* **Task objective**
Print the data again, exactly.

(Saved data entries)
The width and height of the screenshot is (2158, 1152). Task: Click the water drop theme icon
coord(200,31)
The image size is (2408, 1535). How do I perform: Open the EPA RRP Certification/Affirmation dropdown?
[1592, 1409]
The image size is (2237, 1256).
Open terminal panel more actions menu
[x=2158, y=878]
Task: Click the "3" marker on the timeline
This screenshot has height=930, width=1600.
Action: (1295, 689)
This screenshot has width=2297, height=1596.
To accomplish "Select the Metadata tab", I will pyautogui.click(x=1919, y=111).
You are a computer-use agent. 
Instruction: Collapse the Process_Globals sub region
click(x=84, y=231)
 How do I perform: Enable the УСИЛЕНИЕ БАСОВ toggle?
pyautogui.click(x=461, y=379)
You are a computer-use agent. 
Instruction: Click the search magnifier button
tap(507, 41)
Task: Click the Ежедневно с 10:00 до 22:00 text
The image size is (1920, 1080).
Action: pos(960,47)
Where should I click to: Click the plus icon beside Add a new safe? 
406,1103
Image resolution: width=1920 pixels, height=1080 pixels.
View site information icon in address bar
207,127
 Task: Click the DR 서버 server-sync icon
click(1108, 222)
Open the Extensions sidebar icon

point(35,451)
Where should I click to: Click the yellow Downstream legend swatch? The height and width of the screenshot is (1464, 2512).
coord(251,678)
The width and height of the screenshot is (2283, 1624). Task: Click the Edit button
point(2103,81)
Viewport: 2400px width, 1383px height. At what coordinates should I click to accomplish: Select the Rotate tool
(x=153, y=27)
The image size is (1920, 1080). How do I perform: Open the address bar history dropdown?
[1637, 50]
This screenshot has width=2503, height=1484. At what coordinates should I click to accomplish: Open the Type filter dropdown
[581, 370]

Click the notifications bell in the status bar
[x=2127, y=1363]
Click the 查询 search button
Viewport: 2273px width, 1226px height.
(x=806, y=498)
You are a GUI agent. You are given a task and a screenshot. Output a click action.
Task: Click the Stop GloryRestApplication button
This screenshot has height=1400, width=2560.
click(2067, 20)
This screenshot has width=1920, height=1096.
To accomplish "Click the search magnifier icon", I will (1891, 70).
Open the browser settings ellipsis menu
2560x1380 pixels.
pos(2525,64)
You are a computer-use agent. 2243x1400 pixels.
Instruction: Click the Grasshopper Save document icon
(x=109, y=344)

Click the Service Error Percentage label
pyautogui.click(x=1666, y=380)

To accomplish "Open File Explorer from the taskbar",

* **Result below**
The width and height of the screenshot is (2158, 1152). Task: Click the water drop theme icon
coord(200,31)
The image size is (2408, 1535). How do I perform: Open the EPA RRP Certification/Affirmation dropdown?
[1592, 1409]
The image size is (2237, 1256).
Open terminal panel more actions menu
[x=2158, y=878]
Task: Click the "3" marker on the timeline
This screenshot has height=930, width=1600.
Action: (1295, 689)
This screenshot has width=2297, height=1596.
To accomplish "Select the Metadata tab", I will pyautogui.click(x=1919, y=111).
You are a computer-use agent. 
Instruction: Collapse the Process_Globals sub region
click(x=84, y=231)
 How do I perform: Enable the УСИЛЕНИЕ БАСОВ toggle?
pyautogui.click(x=461, y=379)
You are a computer-use agent. 
Instruction: Click the search magnifier button
tap(507, 41)
Task: Click the Ежедневно с 10:00 до 22:00 text
The image size is (1920, 1080).
Action: pos(960,47)
Where should I click to: Click the plus icon beside Add a new safe? 
406,1103
Image resolution: width=1920 pixels, height=1080 pixels.
View site information icon in address bar
207,127
 Task: Click the DR 서버 server-sync icon
click(1108, 222)
Open the Extensions sidebar icon

point(35,451)
Where should I click to: Click the yellow Downstream legend swatch? The height and width of the screenshot is (1464, 2512).
coord(251,678)
The width and height of the screenshot is (2283, 1624). Task: Click the Edit button
point(2103,81)
Viewport: 2400px width, 1383px height. At what coordinates should I click to accomplish: Select the Rotate tool
(x=153, y=27)
The image size is (1920, 1080). How do I perform: Open the address bar history dropdown?
[1637, 50]
This screenshot has width=2503, height=1484. At what coordinates should I click to accomplish: Open the Type filter dropdown
[581, 370]

Click the notifications bell in the status bar
[x=2127, y=1363]
Click the 查询 search button
Viewport: 2273px width, 1226px height.
(x=806, y=498)
You are a GUI agent. You are given a task and a screenshot. Output a click action.
Task: Click the Stop GloryRestApplication button
This screenshot has height=1400, width=2560.
click(2067, 20)
This screenshot has width=1920, height=1096.
To accomplish "Click the search magnifier icon", I will (1891, 70).
Open the browser settings ellipsis menu
2560x1380 pixels.
pos(2525,64)
You are a computer-use agent. 2243x1400 pixels.
Instruction: Click the Grasshopper Save document icon
(x=109, y=344)

Click the Service Error Percentage label
pyautogui.click(x=1666, y=380)

To accomplish "Open File Explorer from the taskbar",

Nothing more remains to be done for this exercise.